- What the task asks -
Go through the listing below, count the lines that contain "computer", and state the number alone.

- Given entries -
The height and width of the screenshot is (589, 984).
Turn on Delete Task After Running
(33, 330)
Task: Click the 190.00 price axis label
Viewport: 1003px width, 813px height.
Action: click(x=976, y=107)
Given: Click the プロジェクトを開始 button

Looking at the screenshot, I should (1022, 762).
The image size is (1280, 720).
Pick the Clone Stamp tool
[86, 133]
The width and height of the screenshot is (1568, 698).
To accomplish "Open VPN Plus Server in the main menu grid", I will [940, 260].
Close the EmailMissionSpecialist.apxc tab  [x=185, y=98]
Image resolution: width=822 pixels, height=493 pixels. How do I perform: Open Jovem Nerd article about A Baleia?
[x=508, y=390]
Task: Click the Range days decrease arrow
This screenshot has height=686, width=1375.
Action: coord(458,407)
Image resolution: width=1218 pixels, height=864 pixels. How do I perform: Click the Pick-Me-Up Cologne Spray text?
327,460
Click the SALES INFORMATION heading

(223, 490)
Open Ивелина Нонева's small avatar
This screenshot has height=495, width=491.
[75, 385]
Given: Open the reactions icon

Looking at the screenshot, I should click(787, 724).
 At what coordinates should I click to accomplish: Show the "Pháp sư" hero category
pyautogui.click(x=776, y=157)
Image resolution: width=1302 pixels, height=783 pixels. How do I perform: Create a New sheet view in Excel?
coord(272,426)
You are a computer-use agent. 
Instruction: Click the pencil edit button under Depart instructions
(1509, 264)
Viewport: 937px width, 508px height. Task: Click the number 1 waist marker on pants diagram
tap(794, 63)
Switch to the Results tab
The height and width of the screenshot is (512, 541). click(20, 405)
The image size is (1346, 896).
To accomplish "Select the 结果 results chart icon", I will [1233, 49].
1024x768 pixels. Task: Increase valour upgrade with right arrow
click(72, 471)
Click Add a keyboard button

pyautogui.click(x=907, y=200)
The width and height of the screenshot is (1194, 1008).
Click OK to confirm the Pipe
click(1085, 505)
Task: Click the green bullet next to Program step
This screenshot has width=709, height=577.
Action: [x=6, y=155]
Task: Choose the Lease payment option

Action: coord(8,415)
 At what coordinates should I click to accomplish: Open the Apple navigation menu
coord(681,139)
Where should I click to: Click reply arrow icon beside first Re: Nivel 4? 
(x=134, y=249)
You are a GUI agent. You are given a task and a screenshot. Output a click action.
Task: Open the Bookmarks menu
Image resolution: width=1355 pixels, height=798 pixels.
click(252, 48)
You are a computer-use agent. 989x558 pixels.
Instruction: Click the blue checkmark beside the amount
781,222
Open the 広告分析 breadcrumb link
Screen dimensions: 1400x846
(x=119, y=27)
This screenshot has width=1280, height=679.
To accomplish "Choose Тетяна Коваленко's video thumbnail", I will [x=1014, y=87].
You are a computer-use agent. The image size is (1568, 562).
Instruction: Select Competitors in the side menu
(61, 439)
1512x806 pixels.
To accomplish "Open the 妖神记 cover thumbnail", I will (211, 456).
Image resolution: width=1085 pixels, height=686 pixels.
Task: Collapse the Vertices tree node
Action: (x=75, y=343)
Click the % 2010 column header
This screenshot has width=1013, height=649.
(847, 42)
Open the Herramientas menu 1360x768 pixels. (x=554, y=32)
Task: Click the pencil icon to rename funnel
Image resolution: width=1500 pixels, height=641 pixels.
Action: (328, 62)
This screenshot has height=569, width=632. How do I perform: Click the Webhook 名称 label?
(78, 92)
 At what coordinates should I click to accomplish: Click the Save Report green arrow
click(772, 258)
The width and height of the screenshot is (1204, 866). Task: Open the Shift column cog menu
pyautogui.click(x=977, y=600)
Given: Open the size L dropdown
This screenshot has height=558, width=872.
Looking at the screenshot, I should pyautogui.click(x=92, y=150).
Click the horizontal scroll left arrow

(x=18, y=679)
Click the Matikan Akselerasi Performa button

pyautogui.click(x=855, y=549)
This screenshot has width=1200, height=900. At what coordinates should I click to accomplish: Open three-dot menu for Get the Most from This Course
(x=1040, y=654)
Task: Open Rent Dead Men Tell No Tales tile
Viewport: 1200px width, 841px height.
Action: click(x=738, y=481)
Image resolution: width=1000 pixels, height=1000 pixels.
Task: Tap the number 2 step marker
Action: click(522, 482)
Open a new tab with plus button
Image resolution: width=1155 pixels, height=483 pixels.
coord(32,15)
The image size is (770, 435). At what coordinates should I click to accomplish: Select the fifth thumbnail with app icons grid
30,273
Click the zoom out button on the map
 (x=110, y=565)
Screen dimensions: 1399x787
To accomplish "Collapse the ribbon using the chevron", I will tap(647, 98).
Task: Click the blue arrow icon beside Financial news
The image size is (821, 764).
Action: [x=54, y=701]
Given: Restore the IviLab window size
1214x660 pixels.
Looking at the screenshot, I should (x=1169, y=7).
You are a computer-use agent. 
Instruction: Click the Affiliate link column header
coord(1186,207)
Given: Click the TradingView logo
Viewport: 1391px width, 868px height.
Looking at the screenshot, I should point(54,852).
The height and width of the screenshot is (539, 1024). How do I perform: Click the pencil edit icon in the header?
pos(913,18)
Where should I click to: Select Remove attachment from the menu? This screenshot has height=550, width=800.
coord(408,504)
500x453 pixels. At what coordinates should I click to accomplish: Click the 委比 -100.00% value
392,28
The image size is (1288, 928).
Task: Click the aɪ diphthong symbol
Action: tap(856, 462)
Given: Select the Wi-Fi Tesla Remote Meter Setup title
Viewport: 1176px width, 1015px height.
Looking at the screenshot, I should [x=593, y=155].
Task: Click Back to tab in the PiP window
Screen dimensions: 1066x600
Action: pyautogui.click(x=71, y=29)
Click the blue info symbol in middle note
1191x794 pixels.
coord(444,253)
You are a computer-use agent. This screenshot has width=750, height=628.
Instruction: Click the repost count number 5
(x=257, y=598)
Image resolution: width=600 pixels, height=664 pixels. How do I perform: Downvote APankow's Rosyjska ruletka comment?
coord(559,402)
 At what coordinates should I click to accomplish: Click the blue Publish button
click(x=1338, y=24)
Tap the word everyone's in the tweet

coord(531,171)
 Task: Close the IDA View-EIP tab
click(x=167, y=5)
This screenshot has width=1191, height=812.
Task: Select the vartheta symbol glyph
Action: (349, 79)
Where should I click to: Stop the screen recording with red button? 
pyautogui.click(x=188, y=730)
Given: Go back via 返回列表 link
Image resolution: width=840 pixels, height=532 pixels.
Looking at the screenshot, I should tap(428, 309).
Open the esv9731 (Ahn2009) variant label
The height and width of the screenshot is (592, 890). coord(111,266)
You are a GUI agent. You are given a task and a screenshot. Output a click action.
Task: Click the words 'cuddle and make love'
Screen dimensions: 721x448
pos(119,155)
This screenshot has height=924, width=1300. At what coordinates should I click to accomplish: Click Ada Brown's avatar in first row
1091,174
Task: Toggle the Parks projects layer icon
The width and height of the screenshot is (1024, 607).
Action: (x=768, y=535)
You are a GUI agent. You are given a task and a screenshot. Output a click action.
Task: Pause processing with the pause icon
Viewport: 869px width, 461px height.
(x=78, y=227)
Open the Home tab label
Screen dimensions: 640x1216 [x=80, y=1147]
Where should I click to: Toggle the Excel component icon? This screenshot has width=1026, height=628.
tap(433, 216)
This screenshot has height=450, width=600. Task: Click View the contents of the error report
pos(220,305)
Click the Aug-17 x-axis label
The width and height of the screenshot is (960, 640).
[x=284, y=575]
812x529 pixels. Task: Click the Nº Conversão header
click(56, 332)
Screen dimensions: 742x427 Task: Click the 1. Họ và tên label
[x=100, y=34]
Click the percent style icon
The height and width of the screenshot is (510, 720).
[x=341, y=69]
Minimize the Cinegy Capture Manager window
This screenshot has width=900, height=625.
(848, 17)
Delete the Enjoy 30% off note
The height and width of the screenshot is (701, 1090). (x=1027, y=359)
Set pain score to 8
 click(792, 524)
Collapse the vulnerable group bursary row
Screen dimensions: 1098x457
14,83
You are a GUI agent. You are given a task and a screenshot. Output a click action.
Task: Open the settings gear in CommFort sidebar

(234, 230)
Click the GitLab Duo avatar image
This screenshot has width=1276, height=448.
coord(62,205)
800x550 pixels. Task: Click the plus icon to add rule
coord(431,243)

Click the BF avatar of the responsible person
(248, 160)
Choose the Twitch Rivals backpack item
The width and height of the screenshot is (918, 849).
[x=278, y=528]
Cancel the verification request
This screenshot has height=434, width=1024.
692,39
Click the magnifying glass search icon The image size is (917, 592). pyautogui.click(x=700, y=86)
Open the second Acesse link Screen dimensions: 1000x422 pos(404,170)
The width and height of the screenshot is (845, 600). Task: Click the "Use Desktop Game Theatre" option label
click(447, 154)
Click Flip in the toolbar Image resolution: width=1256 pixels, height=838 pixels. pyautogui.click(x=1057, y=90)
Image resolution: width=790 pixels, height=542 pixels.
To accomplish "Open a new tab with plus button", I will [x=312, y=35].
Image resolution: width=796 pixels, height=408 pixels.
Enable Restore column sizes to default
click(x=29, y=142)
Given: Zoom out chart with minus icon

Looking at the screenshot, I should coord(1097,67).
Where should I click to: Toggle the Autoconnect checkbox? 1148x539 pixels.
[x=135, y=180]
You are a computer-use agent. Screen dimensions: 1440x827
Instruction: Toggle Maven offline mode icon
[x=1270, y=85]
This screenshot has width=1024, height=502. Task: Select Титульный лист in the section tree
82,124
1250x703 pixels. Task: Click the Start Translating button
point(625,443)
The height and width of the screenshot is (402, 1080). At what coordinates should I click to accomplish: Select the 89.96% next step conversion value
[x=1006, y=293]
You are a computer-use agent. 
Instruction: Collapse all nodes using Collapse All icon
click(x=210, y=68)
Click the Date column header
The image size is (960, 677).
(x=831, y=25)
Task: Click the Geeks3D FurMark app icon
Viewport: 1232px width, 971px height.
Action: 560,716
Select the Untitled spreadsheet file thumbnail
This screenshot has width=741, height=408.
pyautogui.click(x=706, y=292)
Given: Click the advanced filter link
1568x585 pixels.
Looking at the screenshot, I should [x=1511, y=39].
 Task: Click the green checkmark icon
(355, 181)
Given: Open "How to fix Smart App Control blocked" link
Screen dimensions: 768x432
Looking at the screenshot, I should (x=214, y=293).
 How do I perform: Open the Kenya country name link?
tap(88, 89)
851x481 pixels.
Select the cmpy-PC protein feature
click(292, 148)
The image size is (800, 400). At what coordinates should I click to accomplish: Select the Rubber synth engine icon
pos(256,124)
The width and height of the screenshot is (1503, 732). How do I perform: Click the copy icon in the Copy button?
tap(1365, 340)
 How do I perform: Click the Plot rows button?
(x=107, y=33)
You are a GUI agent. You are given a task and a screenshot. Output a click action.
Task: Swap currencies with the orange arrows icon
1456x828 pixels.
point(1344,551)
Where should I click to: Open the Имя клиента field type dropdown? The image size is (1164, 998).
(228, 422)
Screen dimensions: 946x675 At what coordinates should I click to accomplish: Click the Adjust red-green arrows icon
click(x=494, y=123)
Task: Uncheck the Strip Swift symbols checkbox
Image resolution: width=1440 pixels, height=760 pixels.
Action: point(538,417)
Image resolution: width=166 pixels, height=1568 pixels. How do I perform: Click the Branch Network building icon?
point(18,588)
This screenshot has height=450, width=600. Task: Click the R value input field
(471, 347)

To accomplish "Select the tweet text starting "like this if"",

- Result for this exercise -
7